DERİN BİR YOLCULUĞA ÇIKMIŞ GİBİ HİSSETTİM

Özcan, Madak’a dair çalışırken en çok zorlandıkları noktaları şu sözlerle dile getirdi: “Aslında şaire dair en çok zorlandığım şeyin teknik değil psikolojik olduğunu çok sonra fark ettim. Teknik olarak tabii ki şiirlerini seçmek, seçilen şiirlerin uygun bir dramatik yapı içerisinde görsel aktarımı, şiirleri sinematografiyle buluşturmak emek ve zaman isteyen şeylerdi. Ancak beni asıl zorlayan, aynı zamanda keyif de veren şey şairin şiirleriyle kurduğum bağ ve bütünleşme duygusuydu. Şiirleri çok fazla düşünmekten ve içselleştirmekten şairin içsel dünyasında oldukça derin bir yolculuğa çıkmış gibi hissettim. Şiirlerini yazarken ki ruh hallerini kavradım. Rüyalarımı bile kapladı o süreçte şiirler.”

ONU TANIMAK GÜZELDİ

Didem Madak’ı şair, kadın ve anne taraflarıyla yorumlayan Özcan, “Bıktığım Şeyler ve Yeşil Fanila şiiri beni en çok etkileyen şiiriydi. Musa Uzunlar’ın etkileyici performansı da üzerine eklenince etkileyiciliği daha çok arttı. Bana göre Didem Madak’ın en çok kendi ruhunu anlattığı şiiri o olabilir. Keşke gölgesine razı bir fesleğen olaydım diyor. Ali Lidar’ın yazdığı gibi Didem Madak’ın anne şairi olduğunu, turşu kurar yemek yapar gibi şiir yazdığı düşüncelerime fazlasıyla uyuyor. Bazen birbirine çok yakın iki insan bile yıllarca birbirini tanıyamayabilir, derinlerde yatan duygularını bilemeyebilir. Ben Didem Madak’ın sadece şiirlerini okuyan -hatta bütünleşen de diyebiliriz- biri olarak onu bir hayli tanıdığımı düşünüyorum. Ve onu tanımak güzeldi” diye belirtti.

Didem Madak kimdir?

8 Nisan 1970'te İzmir'de doğdu. Dokuz Eylül Üniversitesi Hukuk Fakültesi'ni bitirdi. İlk kitabı Grapon Kağıtları, İnkılap Kitabevi Şiir Ödülü'nü kazandı. Ah'lar Ağacı ve Pulbiber Mahallesi diğer şiir kitapları. Kanser sebebiyle 24 Temmuz 2011'de yaşamını yitirdi.
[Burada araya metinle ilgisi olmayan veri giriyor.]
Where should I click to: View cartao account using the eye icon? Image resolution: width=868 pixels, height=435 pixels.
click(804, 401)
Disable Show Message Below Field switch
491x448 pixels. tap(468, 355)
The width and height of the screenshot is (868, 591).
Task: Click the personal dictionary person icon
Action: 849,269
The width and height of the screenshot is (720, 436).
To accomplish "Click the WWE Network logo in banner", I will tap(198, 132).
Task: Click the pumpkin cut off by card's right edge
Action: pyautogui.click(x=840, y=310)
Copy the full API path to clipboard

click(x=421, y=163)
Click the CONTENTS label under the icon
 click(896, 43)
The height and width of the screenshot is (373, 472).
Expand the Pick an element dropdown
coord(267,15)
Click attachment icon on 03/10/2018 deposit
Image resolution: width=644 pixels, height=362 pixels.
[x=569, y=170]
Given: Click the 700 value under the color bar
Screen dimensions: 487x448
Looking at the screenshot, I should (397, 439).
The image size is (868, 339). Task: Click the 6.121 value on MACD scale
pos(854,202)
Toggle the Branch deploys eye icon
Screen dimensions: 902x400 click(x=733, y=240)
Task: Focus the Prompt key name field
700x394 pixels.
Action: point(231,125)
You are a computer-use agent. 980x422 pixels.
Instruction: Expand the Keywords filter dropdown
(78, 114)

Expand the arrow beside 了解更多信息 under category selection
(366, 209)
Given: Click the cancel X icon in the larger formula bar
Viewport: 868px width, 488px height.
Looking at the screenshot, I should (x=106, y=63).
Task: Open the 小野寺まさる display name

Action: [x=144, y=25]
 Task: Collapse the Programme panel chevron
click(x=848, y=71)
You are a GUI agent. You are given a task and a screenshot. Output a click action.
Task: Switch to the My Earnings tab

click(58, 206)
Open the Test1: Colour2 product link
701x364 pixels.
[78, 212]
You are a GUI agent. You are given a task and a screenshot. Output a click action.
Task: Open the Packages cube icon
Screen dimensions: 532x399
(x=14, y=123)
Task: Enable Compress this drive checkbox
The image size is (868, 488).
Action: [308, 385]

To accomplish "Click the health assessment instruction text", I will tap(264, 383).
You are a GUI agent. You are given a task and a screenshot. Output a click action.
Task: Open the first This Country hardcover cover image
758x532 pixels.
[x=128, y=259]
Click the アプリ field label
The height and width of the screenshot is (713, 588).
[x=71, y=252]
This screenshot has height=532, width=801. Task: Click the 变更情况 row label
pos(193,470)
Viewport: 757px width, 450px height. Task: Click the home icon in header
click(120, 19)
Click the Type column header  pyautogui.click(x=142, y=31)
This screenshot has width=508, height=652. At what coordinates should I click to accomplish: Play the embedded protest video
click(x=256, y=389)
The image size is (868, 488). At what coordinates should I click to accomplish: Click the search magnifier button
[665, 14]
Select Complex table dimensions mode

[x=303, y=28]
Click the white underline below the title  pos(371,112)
Hikmet Kerem Özcan kimdir?

1991 yılında İzmir'de doğdu. İlkokul ve lise eğitimini İzmir'de tamamladıktan sonra Mimar Sinan Güzel Sanatlar Üniversitesi Sinema ve Televizyon bölümüne girdi. Birçok kısa film çekti. Bu filmlerle çeşitli ödüller kazandı. Ayrıca profesyonel klip, reklam ve belgesel filmlerde yönetmenlik yaptı.